▸ **元の文章**
%%

サービス管理責任者から児童発達支援管理責任者になるために必要なこと
「今回はサービス管理責任者(サビ管)から児童発達支援管理責任者(児発管)になるためにはどうすればよいのか?」を分かりやすく解説していきます。
管理者・児発管経験のある筆者が、行政等の資料を踏まえて解説していますので、サビ管から転職をして児発管になりたい方は必見です。
サービス管理責任者とは?
サービス管理責任者は、障害のある人々の生活の状況や各種特性等を考慮したうえで、日常・社会生活における自立を実現するための支援計画を策定していきます。
計画策定や支援の際には、相談支援専門員など別の職種や関連機関と連携する必要があり、調整力が必要とされる仕事です。
主な業務場所は、障害者総合支援法に基づく指定事業所となっており、例えば生活介護や就労継続支援所です。
児童発達支援管理責任者の業務と近しいですが、サービス管理責任者は18歳以上の障害者を対象にしており、日常生活のサポートが中心となるのが特色です。

%%

▸ **記録データ**
%%

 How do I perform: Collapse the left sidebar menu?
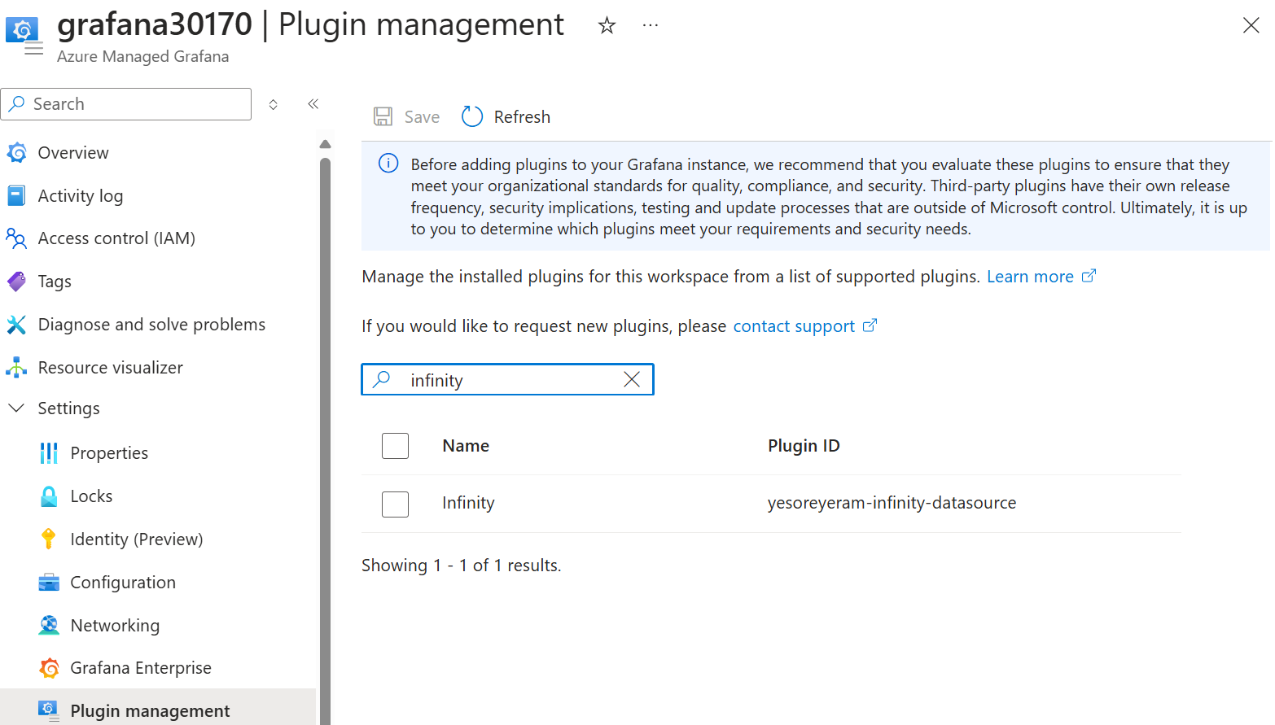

%%

▸ **課題 1**
元の文章によると、サービス管理責任者が対象にしているのは何歳以上の障害者ですか。
▸ **課題 2**
サビ管から児発管になるための元の文章を、最後の文のあとから拾って続きを書いてください。
行のデータは今回使いません。

▸ **最終的な答え 1**
18歳以上の障害者です。

▸ **最終的な答え 2**
2012年4月以前、障害児に特化した施設が障害福祉サービスとして位置づけられていた際には、
サビ管は障害児の支援計画の策定に関与していましたが、
児童福祉法が改正され、障害児専門の施設は児童福祉法のもとで指定されるようになり、
新たに児童発達支援管理責任者のポジションも設けられました。
児童発達支援管理責任者とは?
児童発達支援管理責任者とは、子どもたちの発達状態やそれぞれの特性に合わせた援助を主導する専門職です。
子どもごとの個別支援計画の策定(アセスメントやモニタリングなど)、保護者さんとの対話、そして関係機関との協力が求められるなど、業務範囲は広いです。
子どもたちの発達を評価し、その評価を基にして支援計画を継続的に更新していきます。
保護者の希望や意見を尊重しつつ、適切な支援計画を立案するための判断力や課題を見つけ出す力が不可欠です。
常に子どもたちの様子を注視し、状況に応じて適切な提案や変更を行う能力も必要とされます。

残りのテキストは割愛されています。